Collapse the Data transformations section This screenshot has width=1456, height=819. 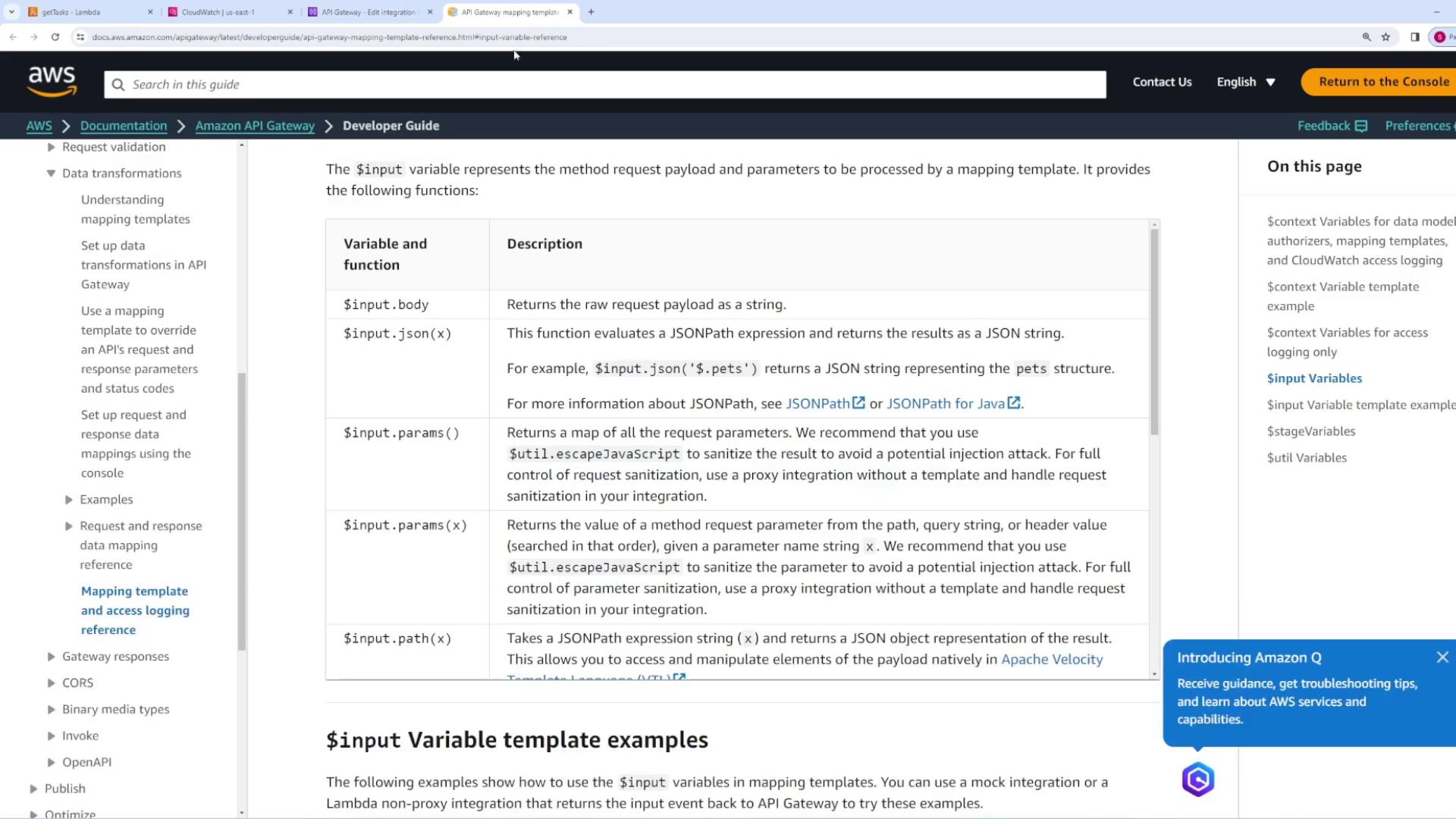click(51, 174)
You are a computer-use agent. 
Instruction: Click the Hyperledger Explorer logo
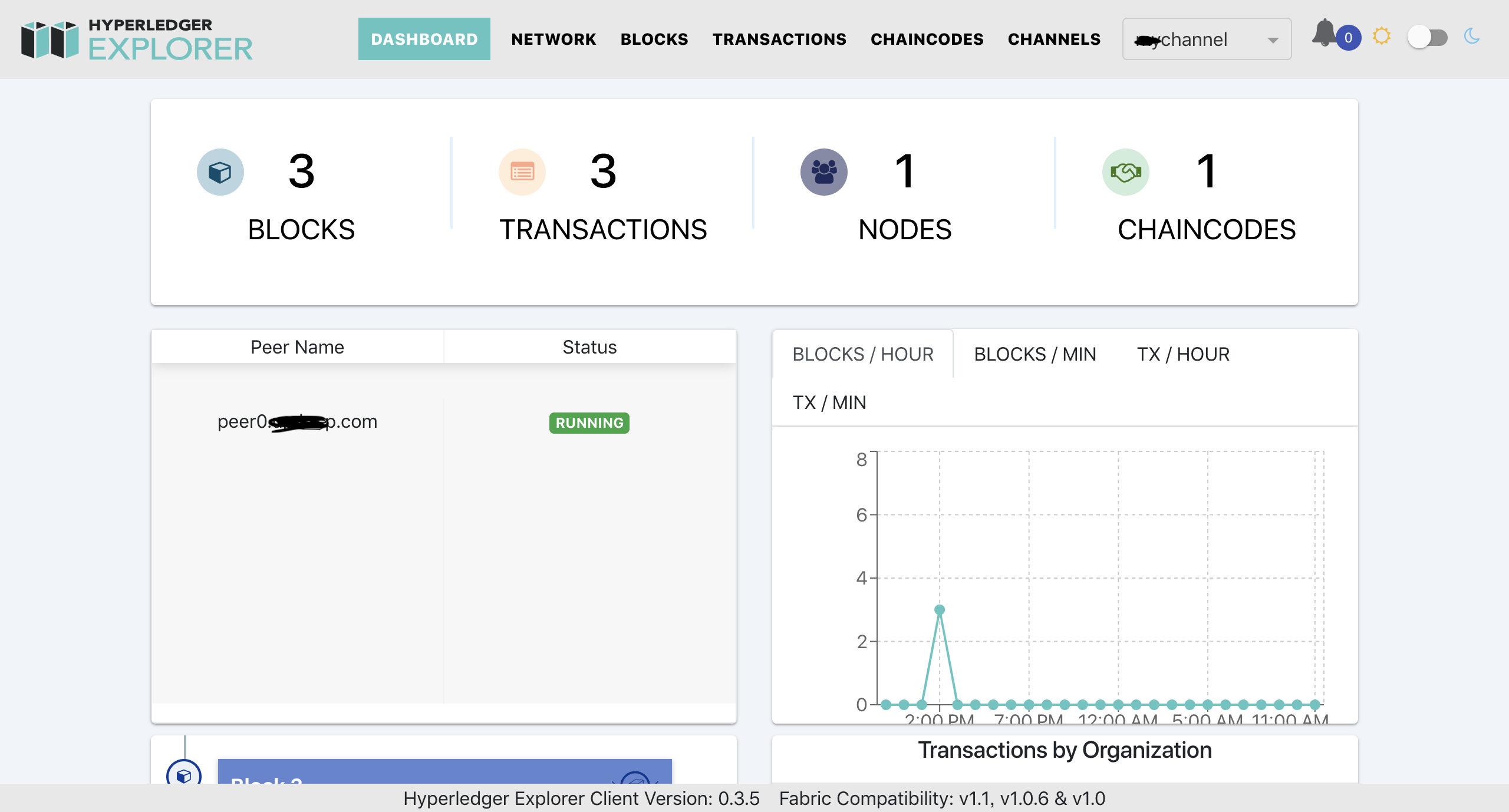(x=137, y=40)
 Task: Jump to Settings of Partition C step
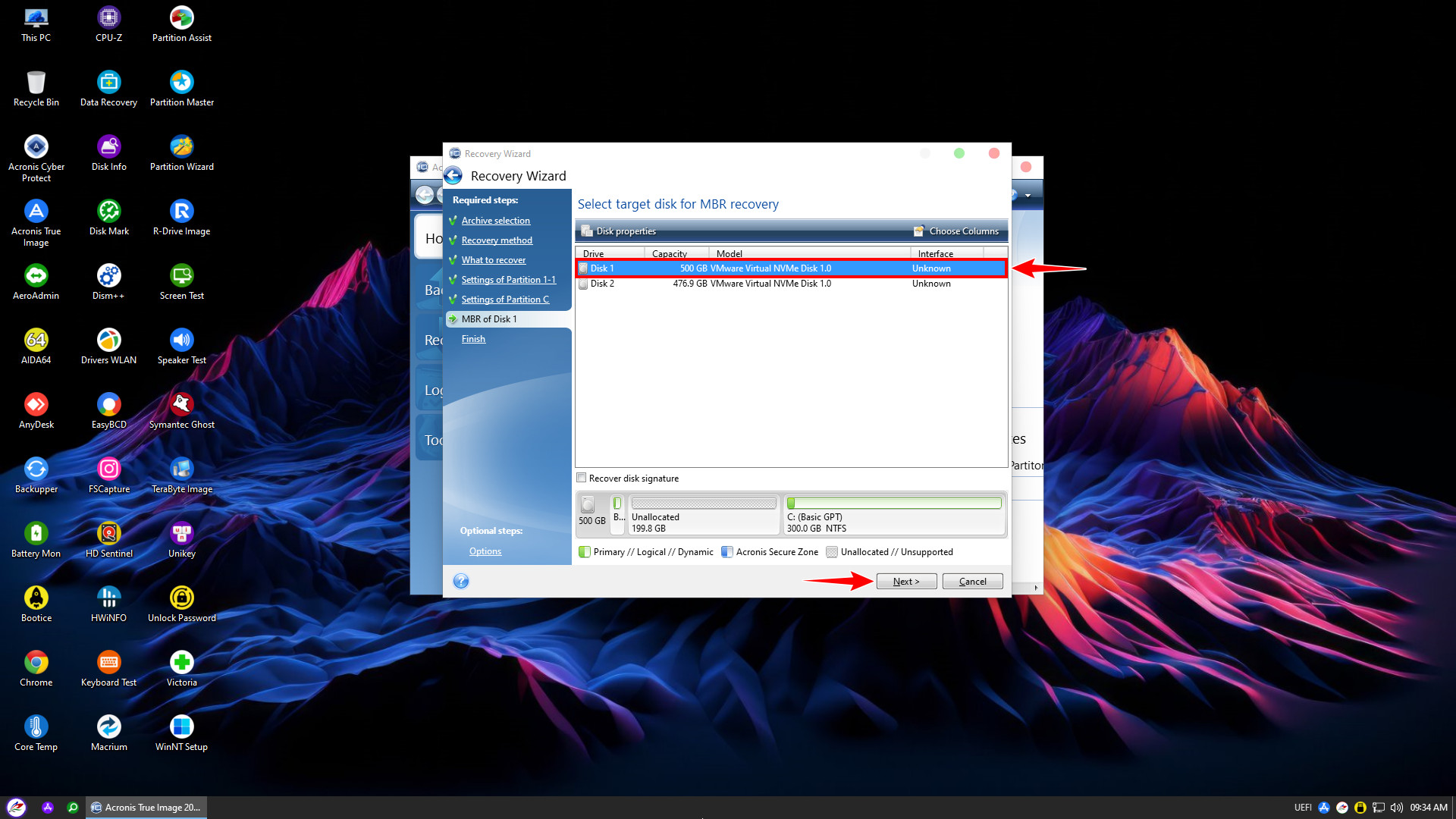(x=505, y=300)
******************************
Once the line with "You are a computer-use agent." is found, write out that line and every later line of the listing above exactly, through the last one, and skip any pictures.

You are a computer-use agent. 
Instruction: Click the Hyperledger Explorer logo
(x=137, y=40)
 Task: Jump to Settings of Partition C step
(x=505, y=300)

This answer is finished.